» **RECORD EXTRACTS**:
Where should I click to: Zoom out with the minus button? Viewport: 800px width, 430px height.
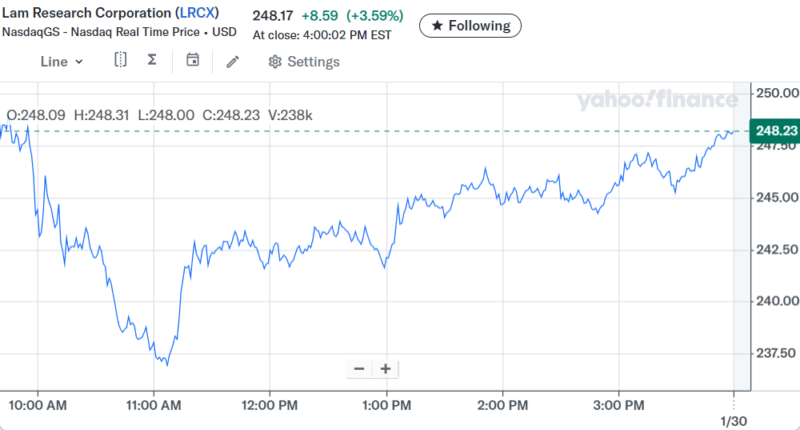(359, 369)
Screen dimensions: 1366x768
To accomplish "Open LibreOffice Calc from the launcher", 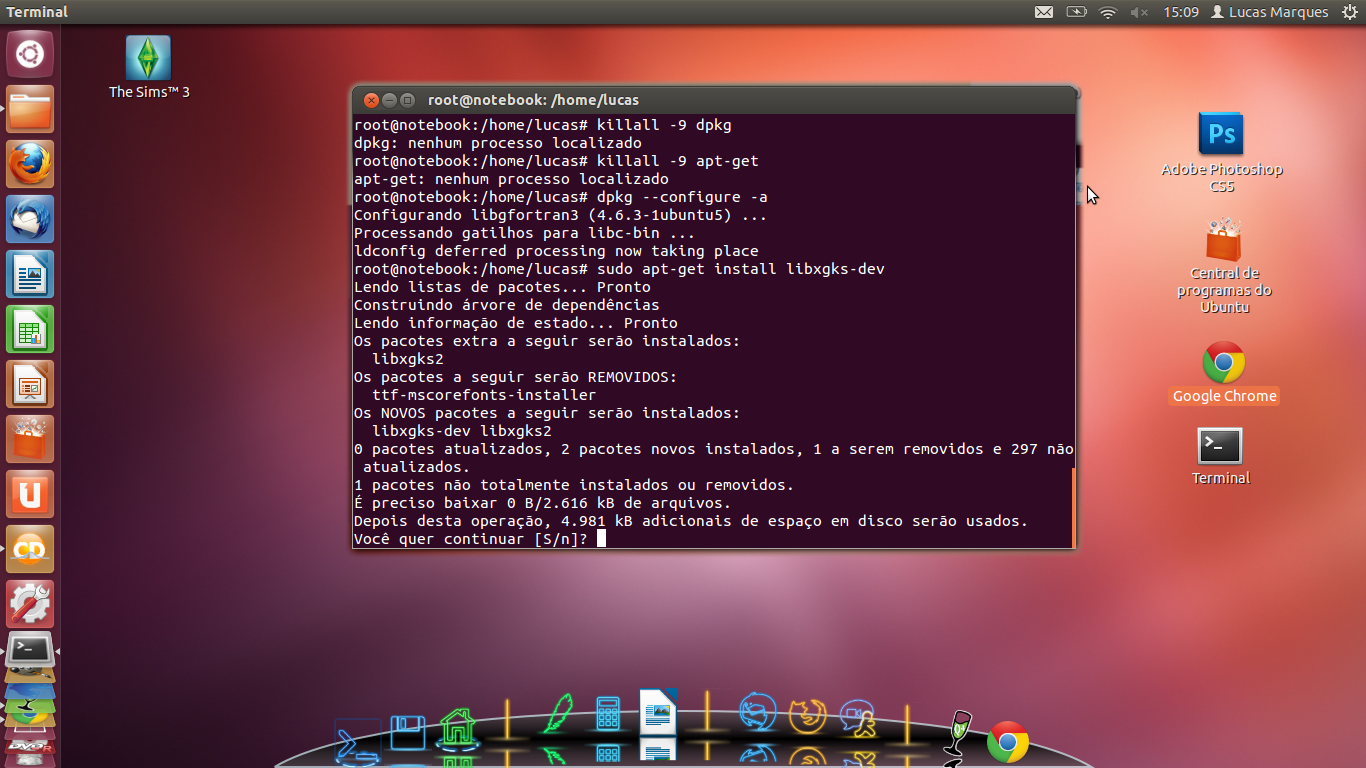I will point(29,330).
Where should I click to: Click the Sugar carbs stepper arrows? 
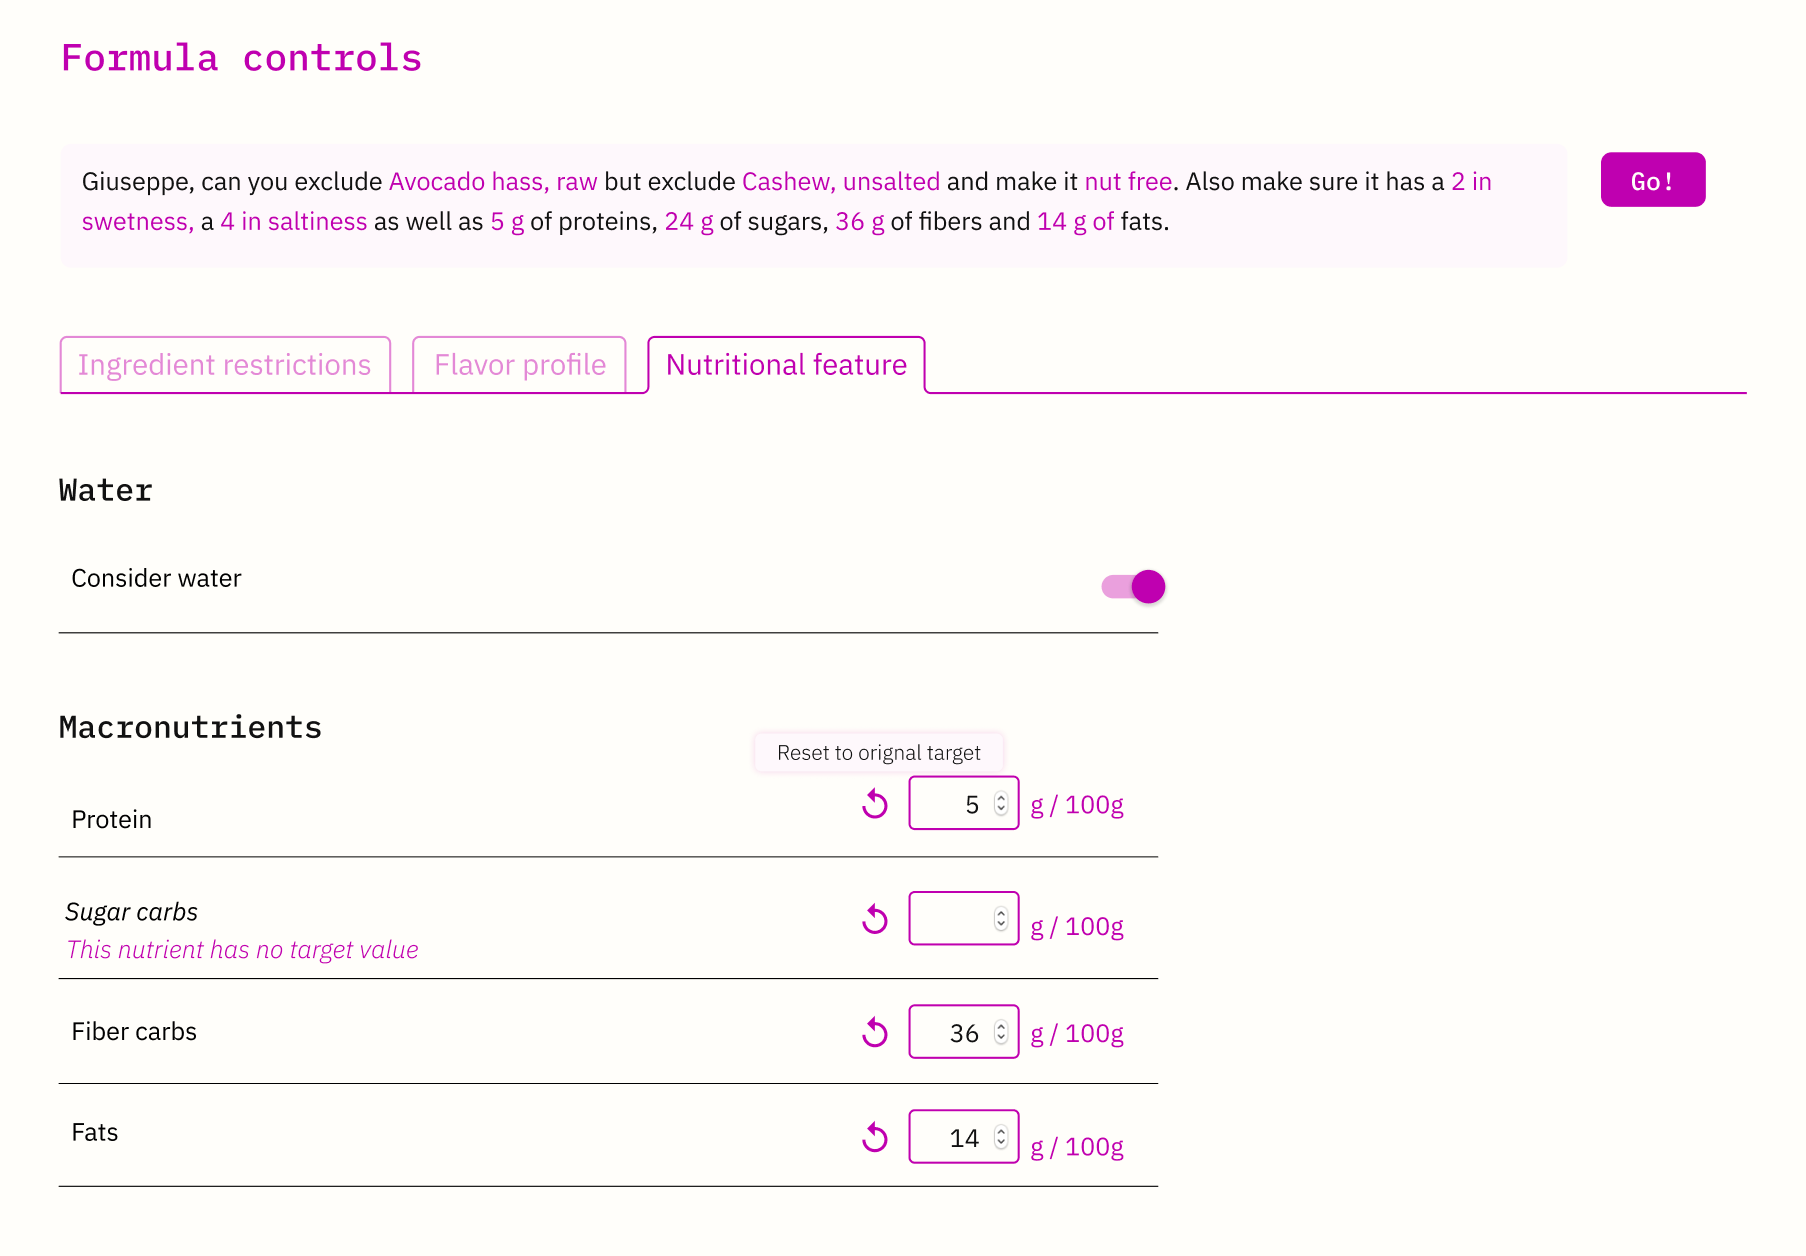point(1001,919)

» **TASK TO COMPLETE**: Nothing but the lines from the one with "Where should I click to: Click" through the last line of the material above should appear in the answer, each copied exactly, with no pictures.

» **RESPONSE TO THE TASK**:
Where should I click to: Click the Sugar carbs stepper arrows? 
point(1001,919)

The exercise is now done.